Saved entries
====================

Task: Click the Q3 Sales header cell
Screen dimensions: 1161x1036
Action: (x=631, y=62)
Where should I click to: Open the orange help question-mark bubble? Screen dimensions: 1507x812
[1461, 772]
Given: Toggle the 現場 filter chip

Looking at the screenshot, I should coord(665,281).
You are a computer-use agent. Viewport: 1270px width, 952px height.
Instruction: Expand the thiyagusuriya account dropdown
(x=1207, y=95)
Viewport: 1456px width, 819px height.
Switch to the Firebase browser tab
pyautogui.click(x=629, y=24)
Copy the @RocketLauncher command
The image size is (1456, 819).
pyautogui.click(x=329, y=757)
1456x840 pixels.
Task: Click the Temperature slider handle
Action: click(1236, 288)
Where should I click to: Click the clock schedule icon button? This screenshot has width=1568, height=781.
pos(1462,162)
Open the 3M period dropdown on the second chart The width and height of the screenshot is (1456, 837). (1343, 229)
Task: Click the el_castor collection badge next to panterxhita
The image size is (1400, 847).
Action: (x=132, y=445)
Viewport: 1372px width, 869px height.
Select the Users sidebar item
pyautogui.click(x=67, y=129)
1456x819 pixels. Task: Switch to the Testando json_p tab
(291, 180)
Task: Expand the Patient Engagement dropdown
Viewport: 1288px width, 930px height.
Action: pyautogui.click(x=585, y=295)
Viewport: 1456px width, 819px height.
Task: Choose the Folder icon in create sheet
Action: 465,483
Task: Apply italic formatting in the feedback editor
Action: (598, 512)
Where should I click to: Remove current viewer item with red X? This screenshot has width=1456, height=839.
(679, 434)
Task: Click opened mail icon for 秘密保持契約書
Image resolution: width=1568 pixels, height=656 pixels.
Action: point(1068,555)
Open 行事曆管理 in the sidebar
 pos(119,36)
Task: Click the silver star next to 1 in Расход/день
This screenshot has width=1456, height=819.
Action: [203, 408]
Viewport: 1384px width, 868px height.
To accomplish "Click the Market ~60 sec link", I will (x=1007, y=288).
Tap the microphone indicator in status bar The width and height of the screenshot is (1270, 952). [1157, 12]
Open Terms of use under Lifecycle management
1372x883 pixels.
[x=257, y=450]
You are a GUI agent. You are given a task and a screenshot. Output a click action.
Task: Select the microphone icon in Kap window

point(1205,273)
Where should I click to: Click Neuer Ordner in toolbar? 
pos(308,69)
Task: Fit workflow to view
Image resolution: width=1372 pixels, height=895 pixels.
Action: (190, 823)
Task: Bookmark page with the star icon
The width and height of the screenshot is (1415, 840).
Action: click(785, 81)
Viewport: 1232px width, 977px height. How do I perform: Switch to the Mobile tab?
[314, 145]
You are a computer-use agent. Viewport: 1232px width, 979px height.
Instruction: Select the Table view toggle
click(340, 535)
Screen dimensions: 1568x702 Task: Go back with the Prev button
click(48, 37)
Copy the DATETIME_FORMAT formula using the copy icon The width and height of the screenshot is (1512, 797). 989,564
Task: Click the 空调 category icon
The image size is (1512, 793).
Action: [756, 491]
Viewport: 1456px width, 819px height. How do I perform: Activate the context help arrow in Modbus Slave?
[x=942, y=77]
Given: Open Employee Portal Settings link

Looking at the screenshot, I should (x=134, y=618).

====================

__Your goal__: Note down each line above where the word "next" occurs.

__Solution for this problem__:
Task: Click the el_castor collection badge next to panterxhita
Task: Click the silver star next to 1 in Расход/день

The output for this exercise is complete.